Alıntı
§
M. Latif SALİHOĞLU |
|
Yakın tarih arşivi |
Akşam gazetesinin haberine göre, Mimar Sinan Üniversitesi arşivinde muhafaza edilen son yüz yılın önemli olaylarıyla bağlantılı 6000 metrajlık orjinal filmler için restorasyon çalışması başlatılmış. Kültür Bakanlığının da desteğiyle restore edilecek olan bu filmlerin, bilâhare araştırmacıların ve halkın istifadesine sunulacağı ifade ediliyor. Yakın tarihimizin daha iyi bilinmesi açısından, bu tür gelişmeleri memnuniyetle karşımalak mümkün. Ancak, yine de konuya ihtiyatla yaklaşmakta fayda var. Zira, Türkiye, henüz yakın tarihinin üzerine abanmış birtakım tabuların etkisinden kurtulabilmiş değil. Dolayısıyla, herşeyi olduğu gibi bilme ve öğrenme fırsatının doğduğu his ve hevesine kapılmamalı. Nitekim, Meclis Başkanı M. Ali Şahin'in birkaç ay evvel yaptığı bir açıklamada da, binlerce belgeyi ihtiva eden yakın tarih arşivinin araştırmacıların ve halkın istifadesine sunulacağı, ancak bunların içinde "İstiklâl Mahkemeleri"ne dair bilgi ve belgelerin yer almayacağı ifade edilmişti. Oysa ki, İstiklâl Mahkemeleriyle ilgili bilgilere yeterince sahip olunmadan, yarın tarihimizin hakkıyla anlaşılması mümkün görünmüyor. Dileriz, hür ve medenî dünya kategorisinde görünmek isteyen Türkiye, yakın tarihinin üzerindeki sis perdesini kaldırmaya ve karanlıkları aydınlatmaya muvaffak olur.
Korkak, âciz, nâmert...
Erzurum'da "BEDİÜZZAMAN TIR"ının brandasını korsan duvar yazısıyla kirletenler, aslında ne derece korkak, âciz ve nâmert olduklarını ilân ve ispat etmiş oldular. Tıpkı, 8–9 sene evvel Barla Çam Dağındaki hatıra ağaçları gizlice kesip kayıplara karışan nâmertler gibi... Evet, bunlar cidden âcizdirler. Çünkü, Üstad Bediüzzaman'ın fikir ve dâvâsına galebe çalamayacağını biliyorlar ki, ancak âcizlerin işi olan bir yola başvuruyorlar. Bunlar korkaktırlar. Zira, park halindeki bir tırın bırandasını tenha bir saatte gidip kirletmek, ancak korkakların işidir. Bunlar, aynı zamanda nâmerttirler. Çünkü, mert olan kimse, kaçak güreşmez, arkadan vurmaz, gizlice saldırma cihetine gitmez. Gidiyorsa şayet, ne derece nâmert olduğunu kendi eseriyle dünya âleme ilân etmiş olur. Erzurum'da yaşanan menfur hadisenin teşkil ettiği tabloda, işte aynen bu mânâlar okunuyor.
§
Çıkarılan girdiler
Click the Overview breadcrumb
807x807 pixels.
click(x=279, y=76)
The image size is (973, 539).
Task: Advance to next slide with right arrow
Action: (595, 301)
§
Görev tanımı
Alıntıdaki "Akşam gazetesinin haberine göre" ile başlayan paragrafı, ana bilgilerini koruyarak kısa maddeler hâlinde yeniden yazın.

Yazılı cevap
- Akşam gazetesinin haberine göre, Mimar Sinan Üniversitesi arşivinde saklanan ve son yüz yılın önemli olaylarıyla ilgili 6000 metrajlık orijinal filmler için restorasyon çalışması başlatıldı.
- Kültür Bakanlığının desteğiyle restore edilecek filmler, daha sonra araştırmacıların ve halkın kullanımına sunulacak.
- Yazar bu gelişmeyi yakın tarihin daha iyi bilinmesi açısından olumlu buluyor. Yine de Türkiye yakın tarihine dair tabuların etkisinden henüz kurtulamadığı için temkinli olunmasını öneriyor.
- Meclis Başkanı M. Ali Şahin birkaç ay önce binlerce belge içeren yakın tarih arşivinin kullanıma açılacağını açıklamıştı. Ancak İstiklâl Mahkemeleri'ne dair bilgi ve belgeler bu arşivde yer almayacak.
- Yazara göre İstiklâl Mahkemeleri hakkında yeterli bilgi olmadan tarih hakkıyla anlaşılamaz. Yazar, Türkiye'nin yakın tarihinin üzerindeki sis perdesini kaldırmayı başarmasını diliyor.